The very day that our PLA reps moved into their eyecatching new house, Lao Chang rushed us back to the paddies, where the rice stalks had turned golden yellow. Although our paddies were nothing like the “rolling waves of
golden ears” described in songs, we were excited because we knew that every single plant had been touched by our hands, from gently tugging the seedlings from their beds, to planting them in straight rows, to endless weedings and applications of fertilizer. Now the rice would be cut down, by hand.

The paddies had been drained and harvesting could begin; once again Lao Chang reminded us that timing was everything. For two weeks we worked from dawn until dark. Our lunches were brought to the fields so that we would lose no time. Wearing boots (the paddies were still muddy) and a long-sleeved shirt to protect my forearms from the rough stalks, I wielded my sickle, bent at the waist, hour after hour, chopping the plants off at ground level and piling them carefully so that they could be bundled up and hauled away to the threshing ground.

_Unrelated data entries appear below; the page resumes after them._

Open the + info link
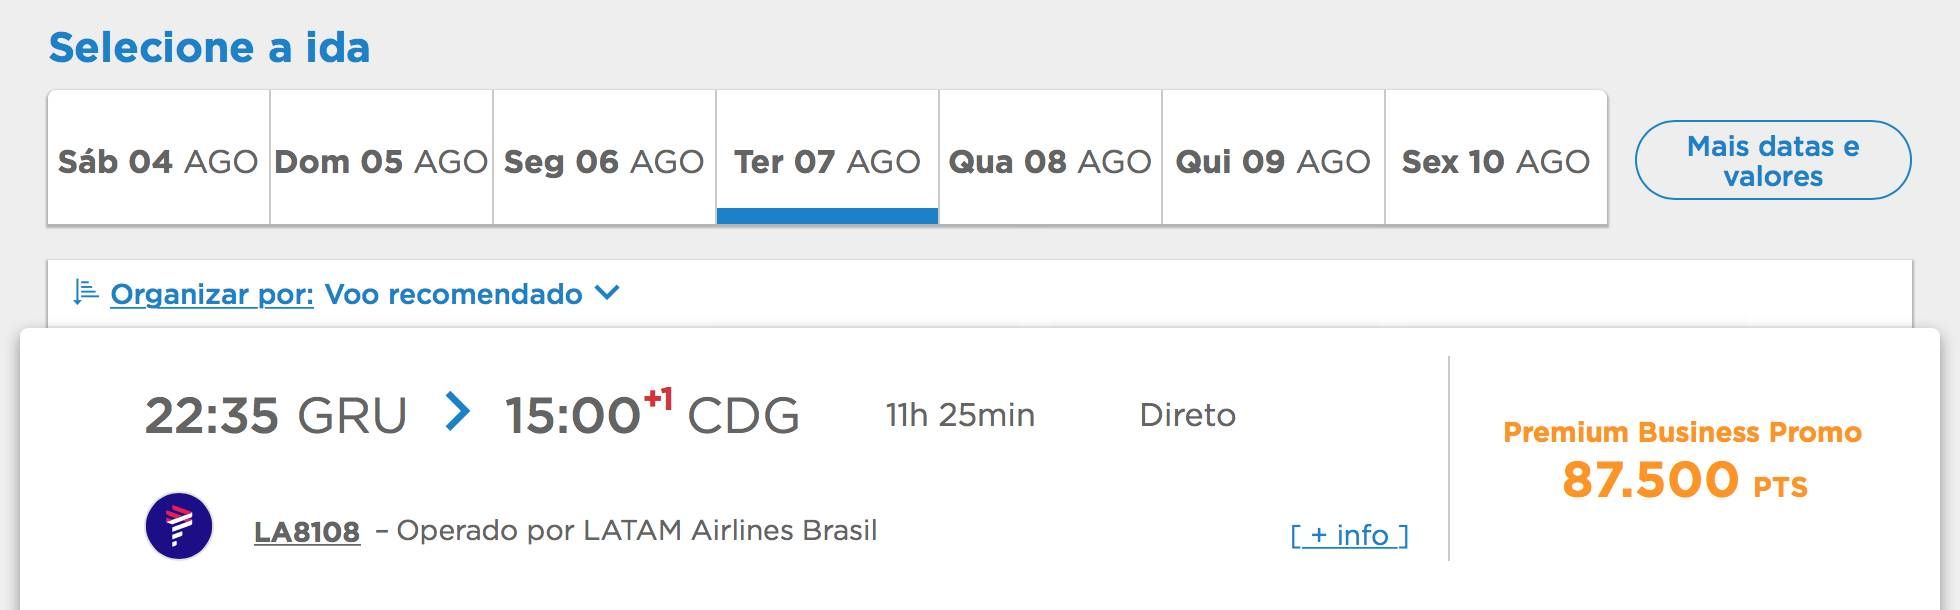Viewport: 1960px width, 610px height. click(1349, 535)
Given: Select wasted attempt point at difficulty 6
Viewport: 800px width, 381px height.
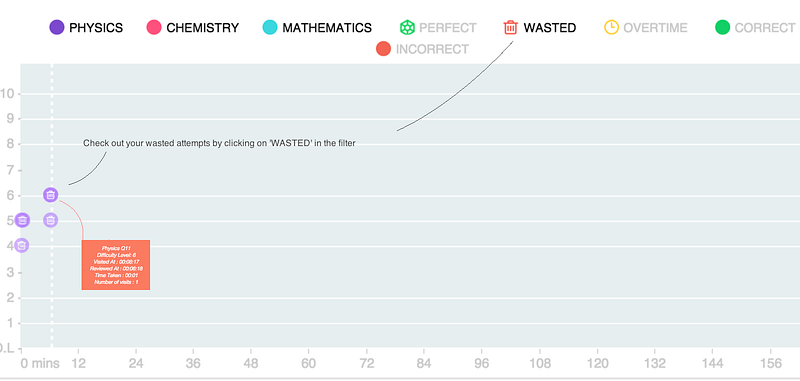Looking at the screenshot, I should (50, 194).
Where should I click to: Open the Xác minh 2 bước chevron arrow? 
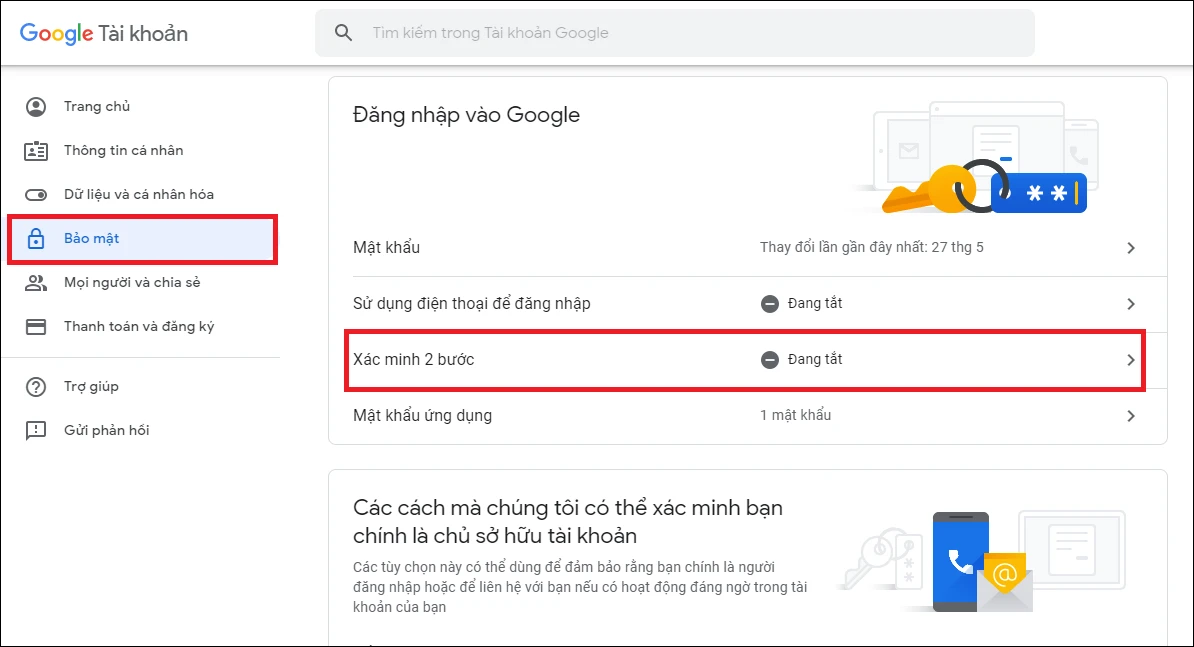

After each day of bone-weary labour we still had to endure political study at night. Although we never saw Cui and Zhao during the day—they were rushing between meetings in their jeep, often accompanied by two lucky and usually good-looking female students chosen to take notes for them—they always showed up for political study. And both of them had “elephant bottoms,” for when the endless meetings finally drew to a close, they seemed reluctant to leave our dorm. None of us could get ready for bed while they were there. They never seemed interested in conducting political study with the men.

In November the threshing began. This was a new experience for me and it soon proved horrifying. This year the women had no help, for all the male labourers, including the
prisoners, had been commandeered to rebuild the main road. “Order Number 1” had reached the farm, Zhao told us at the meeting: “Our great leader Chairman Mao teaches us to ‘be prepared for war and natural disaster.’ The original road is not adequate for military vehicles.”

While trucks loaded with gravel and cement rumbled to and fro, throwing up clouds of dust, we worked at the threshing ground, a large flat area trampled hard and free of vegetation. Six horizontal thresher barrels were turned by long belts attached to an electric motor. From the surface of the barrels projected long, sharp metal teeth. As the drum turned, I held a bundle of rice against the top so that the teeth could tear the ears free. One careless move and my hand would be ripped to shreds. It would be even worse if I fell against the swiftly revolving barrel.

Once threshed, the bundles of rice stalks were stacked for later use in building, rope making and so on. On the other side of the barrels, where the ears fell, workers raked away the chaff. It would be used for fuel. Everyone wore a cotton mask against the cloud of dust that hung in the air so thickly that it almost obscured the lights set up for the evening shifts.

I found it impossible to hold the bundle of rice stalks against the barrel in the prescribed manner because my “kindling arms” were not strong enough and the bundle was often yanked from my hands. I tried to compensate by wrapping my arms around the bundle and pressing it against my chest. This method required that I lean closer to the whirling, flashing teeth. Even worse, since I was too short, Lao Chang ordered
me to stand on a pile of straw, making balance all the more difficult to maintain.